A Gender Rights Activist working with the tribal and marginalized communities in india, Srilekha is a PhD scholar working on understanding body and sexuality among tribal girls, to fill the gaps in research around indigenous women and their stories. Srilekha has worked extensively at the grassroots level with community based organisations, through several advocacy initiatives around Gender, Mental Health, Menstrual Hygiene and Sexual and Reproductive Health Rights (SRHR) for the indigenous in Jharkhand, over the last 6 years.

Srilekha has also contributed to sustainable livelihood projects and legal aid programs for survivors of sex trafficking. She has been conducting research based programs on maternal health, mental health, gender based violence, sex and sexuality.
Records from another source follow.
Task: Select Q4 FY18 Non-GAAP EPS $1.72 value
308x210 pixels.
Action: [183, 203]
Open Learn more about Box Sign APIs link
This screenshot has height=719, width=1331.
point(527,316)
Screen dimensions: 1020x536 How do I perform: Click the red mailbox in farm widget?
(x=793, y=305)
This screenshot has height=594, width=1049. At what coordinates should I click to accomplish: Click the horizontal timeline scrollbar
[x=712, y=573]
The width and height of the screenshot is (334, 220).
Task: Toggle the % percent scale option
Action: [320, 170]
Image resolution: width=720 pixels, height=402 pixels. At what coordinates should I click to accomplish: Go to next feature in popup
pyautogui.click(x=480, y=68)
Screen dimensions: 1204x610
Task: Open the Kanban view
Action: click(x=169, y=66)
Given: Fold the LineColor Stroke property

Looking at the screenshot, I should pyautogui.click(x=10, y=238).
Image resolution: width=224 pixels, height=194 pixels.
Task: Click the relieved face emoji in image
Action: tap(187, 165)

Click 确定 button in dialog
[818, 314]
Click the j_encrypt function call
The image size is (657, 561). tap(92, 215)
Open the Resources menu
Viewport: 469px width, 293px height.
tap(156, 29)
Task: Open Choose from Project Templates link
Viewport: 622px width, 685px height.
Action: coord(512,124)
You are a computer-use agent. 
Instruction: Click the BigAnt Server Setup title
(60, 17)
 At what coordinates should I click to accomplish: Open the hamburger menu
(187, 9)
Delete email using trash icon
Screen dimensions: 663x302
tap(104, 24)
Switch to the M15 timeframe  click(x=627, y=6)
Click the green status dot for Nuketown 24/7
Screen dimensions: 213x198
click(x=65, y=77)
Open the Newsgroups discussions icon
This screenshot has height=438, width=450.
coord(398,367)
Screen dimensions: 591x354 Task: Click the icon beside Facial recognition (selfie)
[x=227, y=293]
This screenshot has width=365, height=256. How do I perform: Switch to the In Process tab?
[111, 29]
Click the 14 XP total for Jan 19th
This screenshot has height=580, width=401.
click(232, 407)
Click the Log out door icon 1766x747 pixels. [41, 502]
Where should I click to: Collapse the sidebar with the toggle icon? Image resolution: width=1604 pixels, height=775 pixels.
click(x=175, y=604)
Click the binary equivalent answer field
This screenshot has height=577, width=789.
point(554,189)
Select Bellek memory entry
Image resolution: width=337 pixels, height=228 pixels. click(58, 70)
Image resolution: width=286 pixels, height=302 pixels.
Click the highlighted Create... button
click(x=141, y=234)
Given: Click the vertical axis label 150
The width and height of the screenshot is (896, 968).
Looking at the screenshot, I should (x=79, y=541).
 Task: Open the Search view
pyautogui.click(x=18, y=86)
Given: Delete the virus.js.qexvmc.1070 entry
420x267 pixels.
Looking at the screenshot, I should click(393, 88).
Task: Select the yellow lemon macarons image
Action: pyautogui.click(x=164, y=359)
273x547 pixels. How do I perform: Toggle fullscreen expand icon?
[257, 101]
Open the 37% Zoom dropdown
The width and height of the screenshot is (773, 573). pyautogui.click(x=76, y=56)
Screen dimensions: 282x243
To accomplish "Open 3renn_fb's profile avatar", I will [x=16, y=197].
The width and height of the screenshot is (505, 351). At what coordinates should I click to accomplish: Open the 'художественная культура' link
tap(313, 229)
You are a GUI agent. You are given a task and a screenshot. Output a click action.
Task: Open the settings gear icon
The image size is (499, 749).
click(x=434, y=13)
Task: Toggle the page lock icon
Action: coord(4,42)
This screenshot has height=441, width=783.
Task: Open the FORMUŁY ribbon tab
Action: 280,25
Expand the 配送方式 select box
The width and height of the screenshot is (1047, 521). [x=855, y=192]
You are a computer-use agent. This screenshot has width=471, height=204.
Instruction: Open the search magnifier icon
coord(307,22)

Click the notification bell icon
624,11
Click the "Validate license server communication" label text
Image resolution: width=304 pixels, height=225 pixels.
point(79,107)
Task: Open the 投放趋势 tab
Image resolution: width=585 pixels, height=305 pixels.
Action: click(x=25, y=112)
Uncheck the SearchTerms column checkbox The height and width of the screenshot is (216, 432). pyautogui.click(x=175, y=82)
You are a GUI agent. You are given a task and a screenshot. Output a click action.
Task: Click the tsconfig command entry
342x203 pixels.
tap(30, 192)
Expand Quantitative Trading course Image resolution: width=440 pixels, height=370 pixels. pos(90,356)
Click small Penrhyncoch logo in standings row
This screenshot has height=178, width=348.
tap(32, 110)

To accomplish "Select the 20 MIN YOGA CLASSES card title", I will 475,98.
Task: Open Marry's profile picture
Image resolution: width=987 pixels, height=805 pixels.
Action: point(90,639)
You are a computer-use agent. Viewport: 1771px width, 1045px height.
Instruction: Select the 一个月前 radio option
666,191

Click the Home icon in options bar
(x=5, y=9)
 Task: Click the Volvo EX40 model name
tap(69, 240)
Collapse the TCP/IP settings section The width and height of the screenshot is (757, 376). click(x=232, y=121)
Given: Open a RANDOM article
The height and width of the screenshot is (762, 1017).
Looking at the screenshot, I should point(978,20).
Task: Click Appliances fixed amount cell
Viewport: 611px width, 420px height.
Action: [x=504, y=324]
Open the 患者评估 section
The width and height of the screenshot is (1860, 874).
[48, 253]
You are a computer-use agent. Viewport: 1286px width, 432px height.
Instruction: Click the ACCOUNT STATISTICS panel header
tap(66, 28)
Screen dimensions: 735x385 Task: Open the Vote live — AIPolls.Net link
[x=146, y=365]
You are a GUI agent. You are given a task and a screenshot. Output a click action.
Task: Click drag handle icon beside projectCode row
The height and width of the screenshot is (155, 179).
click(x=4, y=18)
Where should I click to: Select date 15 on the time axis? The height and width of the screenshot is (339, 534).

Her interest lies in conducting workshops for young people on life skills, feminism, gender and sexuality, trauma, resilience and interpersonal relationships.

A Guwahati-based college student pursuing her Masters in Tata Institute of Social Sciences, Bidisha started the #BleedwithDignity campaign on the technology platform Change.org, demanding that the Government of Assam install
biodegradable sanitary pad vending machines in all government schools across the state. Her petition on Change.org has already gathered support from over 90000 people and continues to grow.

Bidisha was selected in Change.org’s flagship program ‘She Creates Change’ having run successful online advocacy
campaigns, which were widely recognised. Through the #BleedwithDignity campaign; she organised and celebrated World Menstrual Hygiene Day, 2019 in Guwahati, Assam by hosting a wall mural by collaborating with local organisations. The initiative was widely covered by national and local media, and the mural was later inaugurated by the event’s chief guest Commissioner of Guwahati Municipal Corporation (GMC) Debeswar Malakar, IAS.